> **Written exercise**: Please reproduce all of the items below, changing every "Where should I click to" to "Where do I click to" and leaving everything else untouched.

======== Information shown

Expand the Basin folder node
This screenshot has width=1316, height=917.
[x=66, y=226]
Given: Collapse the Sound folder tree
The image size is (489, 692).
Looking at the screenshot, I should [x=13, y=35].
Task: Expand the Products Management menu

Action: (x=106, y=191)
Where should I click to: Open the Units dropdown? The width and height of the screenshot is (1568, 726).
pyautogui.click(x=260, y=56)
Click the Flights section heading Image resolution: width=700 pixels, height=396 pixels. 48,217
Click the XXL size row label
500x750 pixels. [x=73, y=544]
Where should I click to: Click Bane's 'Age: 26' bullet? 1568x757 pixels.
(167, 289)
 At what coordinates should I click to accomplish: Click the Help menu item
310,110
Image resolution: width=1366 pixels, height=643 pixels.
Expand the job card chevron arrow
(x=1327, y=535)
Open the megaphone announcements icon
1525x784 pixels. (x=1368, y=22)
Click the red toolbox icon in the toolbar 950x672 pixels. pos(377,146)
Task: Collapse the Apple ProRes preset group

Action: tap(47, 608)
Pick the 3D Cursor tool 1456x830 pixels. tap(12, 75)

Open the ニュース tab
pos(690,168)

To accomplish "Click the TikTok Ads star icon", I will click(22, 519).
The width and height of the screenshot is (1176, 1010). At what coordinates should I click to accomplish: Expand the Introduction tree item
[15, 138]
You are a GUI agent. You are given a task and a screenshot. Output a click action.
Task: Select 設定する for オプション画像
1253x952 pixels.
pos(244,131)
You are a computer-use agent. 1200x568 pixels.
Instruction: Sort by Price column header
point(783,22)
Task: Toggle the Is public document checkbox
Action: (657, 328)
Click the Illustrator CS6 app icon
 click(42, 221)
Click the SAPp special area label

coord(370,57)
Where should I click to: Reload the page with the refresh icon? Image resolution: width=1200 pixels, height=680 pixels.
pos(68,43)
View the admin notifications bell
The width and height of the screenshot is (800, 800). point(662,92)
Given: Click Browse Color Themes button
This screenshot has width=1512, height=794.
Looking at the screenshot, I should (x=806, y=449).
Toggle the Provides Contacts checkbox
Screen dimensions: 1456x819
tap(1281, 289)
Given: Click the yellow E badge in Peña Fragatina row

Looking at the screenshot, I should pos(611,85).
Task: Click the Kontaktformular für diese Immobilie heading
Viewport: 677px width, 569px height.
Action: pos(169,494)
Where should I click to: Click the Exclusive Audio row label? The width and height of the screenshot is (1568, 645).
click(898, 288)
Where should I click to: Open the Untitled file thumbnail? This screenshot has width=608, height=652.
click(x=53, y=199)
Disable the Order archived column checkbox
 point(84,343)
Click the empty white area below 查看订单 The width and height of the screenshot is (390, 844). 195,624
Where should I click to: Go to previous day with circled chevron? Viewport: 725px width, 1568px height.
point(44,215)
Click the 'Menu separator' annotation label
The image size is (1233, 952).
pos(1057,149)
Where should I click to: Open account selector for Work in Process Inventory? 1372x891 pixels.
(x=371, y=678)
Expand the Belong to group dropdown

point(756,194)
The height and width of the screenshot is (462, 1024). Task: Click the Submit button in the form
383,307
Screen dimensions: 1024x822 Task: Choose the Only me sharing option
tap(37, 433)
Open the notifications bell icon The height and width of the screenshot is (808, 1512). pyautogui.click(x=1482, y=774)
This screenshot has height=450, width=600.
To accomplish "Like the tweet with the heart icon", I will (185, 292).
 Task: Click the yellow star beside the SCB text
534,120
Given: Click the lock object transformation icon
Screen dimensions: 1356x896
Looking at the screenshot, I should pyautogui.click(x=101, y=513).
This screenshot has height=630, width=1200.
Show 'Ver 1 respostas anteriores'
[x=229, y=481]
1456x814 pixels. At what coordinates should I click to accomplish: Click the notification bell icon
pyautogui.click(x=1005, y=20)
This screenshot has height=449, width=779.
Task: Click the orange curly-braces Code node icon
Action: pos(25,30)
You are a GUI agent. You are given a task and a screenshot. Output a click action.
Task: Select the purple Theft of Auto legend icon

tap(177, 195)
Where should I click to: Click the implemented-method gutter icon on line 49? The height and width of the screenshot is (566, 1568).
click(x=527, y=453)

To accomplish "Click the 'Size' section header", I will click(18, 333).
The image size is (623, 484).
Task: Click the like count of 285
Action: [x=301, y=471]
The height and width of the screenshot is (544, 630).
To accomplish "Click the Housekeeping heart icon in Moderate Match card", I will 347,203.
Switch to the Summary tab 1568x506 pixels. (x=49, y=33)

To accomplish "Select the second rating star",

================

> **Worked solution**:
Expand the Basin folder node
This screenshot has width=1316, height=917.
[x=66, y=226]
Given: Collapse the Sound folder tree
The image size is (489, 692).
Looking at the screenshot, I should [x=13, y=35].
Task: Expand the Products Management menu

Action: (x=106, y=191)
Where do I click to: Open the Units dropdown? The width and height of the screenshot is (1568, 726).
pyautogui.click(x=260, y=56)
Click the Flights section heading Image resolution: width=700 pixels, height=396 pixels. 48,217
Click the XXL size row label
500x750 pixels. [x=73, y=544]
Where do I click to: Click Bane's 'Age: 26' bullet? 1568x757 pixels.
(167, 289)
 At what coordinates should I click to accomplish: Click the Help menu item
310,110
Image resolution: width=1366 pixels, height=643 pixels.
Expand the job card chevron arrow
(x=1327, y=535)
Open the megaphone announcements icon
1525x784 pixels. (x=1368, y=22)
Click the red toolbox icon in the toolbar 950x672 pixels. pos(377,146)
Task: Collapse the Apple ProRes preset group

Action: tap(47, 608)
Pick the 3D Cursor tool 1456x830 pixels. tap(12, 75)

Open the ニュース tab
pos(690,168)

To accomplish "Click the TikTok Ads star icon", I will click(22, 519).
The width and height of the screenshot is (1176, 1010). At what coordinates should I click to accomplish: Expand the Introduction tree item
[15, 138]
You are a GUI agent. You are given a task and a screenshot. Output a click action.
Task: Select 設定する for オプション画像
1253x952 pixels.
pos(244,131)
You are a computer-use agent. 1200x568 pixels.
Instruction: Sort by Price column header
point(783,22)
Task: Toggle the Is public document checkbox
Action: (657, 328)
Click the Illustrator CS6 app icon
 click(42, 221)
Click the SAPp special area label

coord(370,57)
Where do I click to: Reload the page with the refresh icon? Image resolution: width=1200 pixels, height=680 pixels.
pos(68,43)
View the admin notifications bell
The width and height of the screenshot is (800, 800). point(662,92)
Given: Click Browse Color Themes button
This screenshot has width=1512, height=794.
Looking at the screenshot, I should (x=806, y=449).
Toggle the Provides Contacts checkbox
Screen dimensions: 1456x819
tap(1281, 289)
Given: Click the yellow E badge in Peña Fragatina row

Looking at the screenshot, I should pos(611,85).
Task: Click the Kontaktformular für diese Immobilie heading
Viewport: 677px width, 569px height.
Action: pos(169,494)
Where do I click to: Click the Exclusive Audio row label? The width and height of the screenshot is (1568, 645).
click(898, 288)
Where do I click to: Open the Untitled file thumbnail? This screenshot has width=608, height=652.
click(x=53, y=199)
Disable the Order archived column checkbox
 point(84,343)
Click the empty white area below 查看订单 The width and height of the screenshot is (390, 844). 195,624
Where do I click to: Go to previous day with circled chevron? Viewport: 725px width, 1568px height.
point(44,215)
Click the 'Menu separator' annotation label
The image size is (1233, 952).
pos(1057,149)
Where do I click to: Open account selector for Work in Process Inventory? 1372x891 pixels.
(x=371, y=678)
Expand the Belong to group dropdown

point(756,194)
The height and width of the screenshot is (462, 1024). Task: Click the Submit button in the form
383,307
Screen dimensions: 1024x822 Task: Choose the Only me sharing option
tap(37, 433)
Open the notifications bell icon The height and width of the screenshot is (808, 1512). pyautogui.click(x=1482, y=774)
This screenshot has height=450, width=600.
To accomplish "Like the tweet with the heart icon", I will (185, 292).
 Task: Click the yellow star beside the SCB text
534,120
Given: Click the lock object transformation icon
Screen dimensions: 1356x896
Looking at the screenshot, I should pyautogui.click(x=101, y=513).
This screenshot has height=630, width=1200.
Show 'Ver 1 respostas anteriores'
[x=229, y=481]
1456x814 pixels. At what coordinates should I click to accomplish: Click the notification bell icon
pyautogui.click(x=1005, y=20)
This screenshot has height=449, width=779.
Task: Click the orange curly-braces Code node icon
Action: pos(25,30)
You are a GUI agent. You are given a task and a screenshot. Output a click action.
Task: Select the purple Theft of Auto legend icon

tap(177, 195)
Where do I click to: Click the implemented-method gutter icon on line 49? The height and width of the screenshot is (566, 1568).
click(x=527, y=453)

To accomplish "Click the 'Size' section header", I will click(18, 333).
The image size is (623, 484).
Task: Click the like count of 285
Action: [x=301, y=471]
The height and width of the screenshot is (544, 630).
To accomplish "Click the Housekeeping heart icon in Moderate Match card", I will 347,203.
Switch to the Summary tab 1568x506 pixels. (x=49, y=33)

To accomplish "Select the second rating star",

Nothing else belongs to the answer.